ASK A THERAPIST

I have severe anxiety and it is preventing me from finding a job, what do you recommend?

Since thoughts create feelings and feelings create behaviours, you might be scaring and/or criticising yourself, feeling anxious, and stopping yourself from taking steps to find a job. If you can figure out what cognitive tape is making you feel anxious, you can often recognise that it’s not true, just a familiar protective pattern from childhood experiences. Confront the negative or self-critical message and imagine yourself ejecting and replacing it with what you’d tell a friend or loved one in your situation. A therapist can also help you identify and modify the thought pattern so that as you think positively, you’ll feel more relaxed and confident, so it will be easier to take positive action toward achieving your goals.

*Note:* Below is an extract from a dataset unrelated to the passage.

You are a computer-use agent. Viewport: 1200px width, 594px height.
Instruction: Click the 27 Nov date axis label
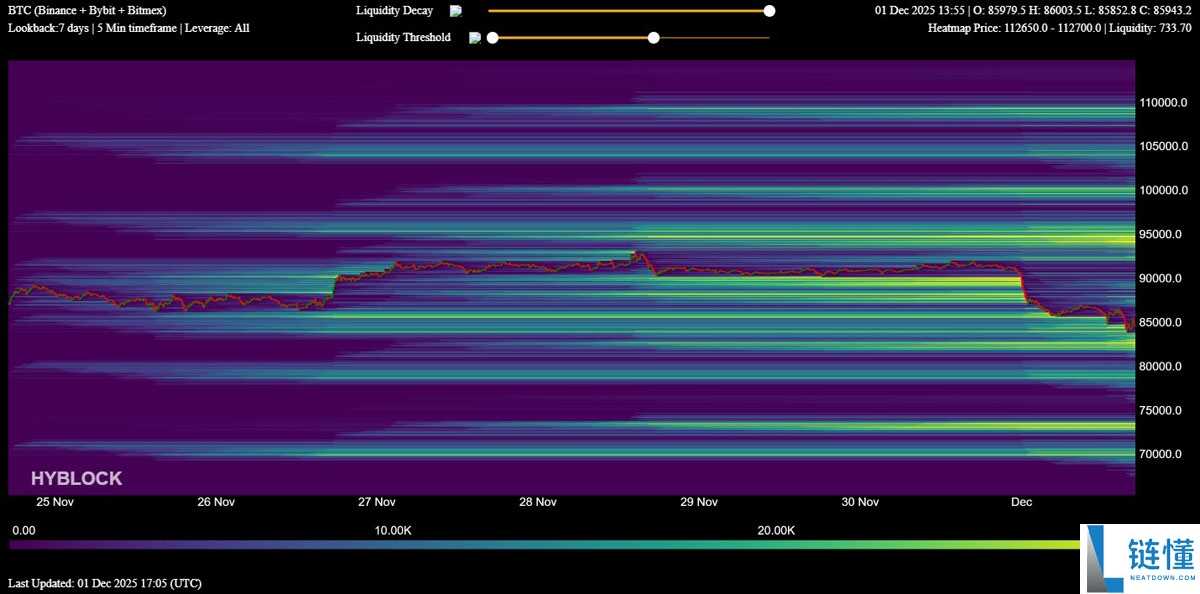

I have been harming myself for a long time now. It makes me feel better but I know it's wrong. What can I do to stop?

If you’re struggling with self-harming, we highly recommend speaking to a professional that may be able to help you process feelings from your past and present. Even though you’re aware that harming yourself is wrong, you’ve been using it to cope for a long time. It’s easy to create a habit, but it can be really hard to break one. If you find yourself developing an urge to self-harm, it’s really important to be aware of what’s triggering you. Once you know what is triggering you, creating a safety plan with your therapist, a trusted friend or family member can be helpful and also give you ideas on other alternatives to try to resist the urge. People self-harm for various reasons and it may be helpful to distract yourself until the urge passes. Calling a friend and talking about something completely different, playing with a pet, going for a run/walk are all things to consider going when you feel an urge. Some other techniques include journaling how you feel, listening to music, drawing or painting. Deep breathing is also a really good technique to self soothe and give yourself a sense of calmness. If all of that doesn’t help, it may be helpful to speak to a therapist to find substitutes for the cutting sensations as you continue to develop coping mechanisms.